Perhaps I would hear one of the suits go under the wheel and step out
to find a contorted mess wrapped around the hub. His intestines rent
open and in spasm, jerking with shock. One artery slowly lacerating
and unfurling and snapping snaps like a celery stick. The bloody Mary
that flows from him would be bright and oxygenated and as it drained
from him his face would grow ever more pallid and his eyes would roll
back into their sockets, pickles or litchi, white with fear. Cherry
tomatoes flower from the sockets.
But perhaps disaster
would come of this, imagine if another comes at me, waving his arms
and spouting sticky translucent ribbons of white nonsense about a
mess and a dead man. I could hit him with the haymaker, and his head
would seem to cave in and implode. As I am stomping on his crotch
maybe I would I hear sirens. And a tall man in a uniform would come
and batter me over the scalp. And I would awake in a shower room,
misty clammy and hot, soap gliding towards the shower pit. I would
feel a pain down below; between my thighs and a quivering eel
undulating back and forth, between and into the fleshy tunnel between
my buttocks. And a ring of supplicants shrouded, masked and cloaked
by the mist surrounding me would be chanting; soap drop! Soap drop!
Soap drop! Soap drop! And the words would dissolve into a sound,
harrowing and formless, auditory evil itself, as painful as the
buggering I would be receiving. Then a lewd and abhorrent mixture
would accrue on my back and I would be hurried back to my cell.
Perhaps in this
situation I would have doubts, over my unjust punishment. Stuck in a
cell having killed a man in just cause (a hard thing to do) and far
from being rewarded for permitting my righteous anger to smoke
against him, imagine if I would be punished my the means described.

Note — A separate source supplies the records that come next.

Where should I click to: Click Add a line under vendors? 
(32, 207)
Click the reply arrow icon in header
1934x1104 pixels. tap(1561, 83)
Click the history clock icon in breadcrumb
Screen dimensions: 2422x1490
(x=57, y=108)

And the parameters of reality would break down! I would no longer be
able to make sense of the world and would find myself in the midst of
an appalling existential crisis. And how I would pray! Where were
you in my hour of need almighty ladle? Why have thou forsaken me? And
you great foodstuff, why am I in prison? And I would just stare at
the light in my cell. Glass filled with a void which imprisons
light’s scintillating embers; and I would cry “I am as barren as
my cell”!
These walls! These
walls confine me, here parallel lines and tangents and angles
restrict my movement. I am within this room. I am inside a cell, as
there are cells and molecules inside me. Is there no order to the
universe? Is there…no great ladle? Does the bagel in the sky show
me no pity? Am I to look upon the skies and the stars and the
swirling planets and moons and find only a cold void? Perhaps I
better learn how to face this cold indifference. Perhaps, I Adonis, I
genius, I logos, am mistaken! Perhaps, when all is said and done, we
shall not have to answer to the divine foodstuff, perhaps… If there
is no Onion, why live when my only pleasure is to taste of it? Why
prepare food when there is no Food, why eat when there is no Food to
be eaten, no Life, and no Energy. Only dead matter! It is a dark
night I say, a dark night for my soul this night! It is as black as
say, an aubergine. I feel as if I have been abandoned by the love of
my life. Her toothbrush, worn and stood in the stand is the taste of
that burger in my mouth, her clothes scattered about the floor and
the residue of the crumbs on my clothes. I need to choke these
thoughts; I need to clear my mind!
I emerge from my
bizarre tunnel of imagination. Still in the van I see! No doubt if I
ever were to find myself in prison. I would hear the words “cast
thy garment about thee, and follow me” and I would turn to see
an angel of the great ladle come to save me. Breaking my chains and
fetters and putting the guards to sleep around me.
VI
I walk to the offices
to deliver my final gust; I slip the paper into the internal mail box
it reads. “stop burning cattle please”… signed chef.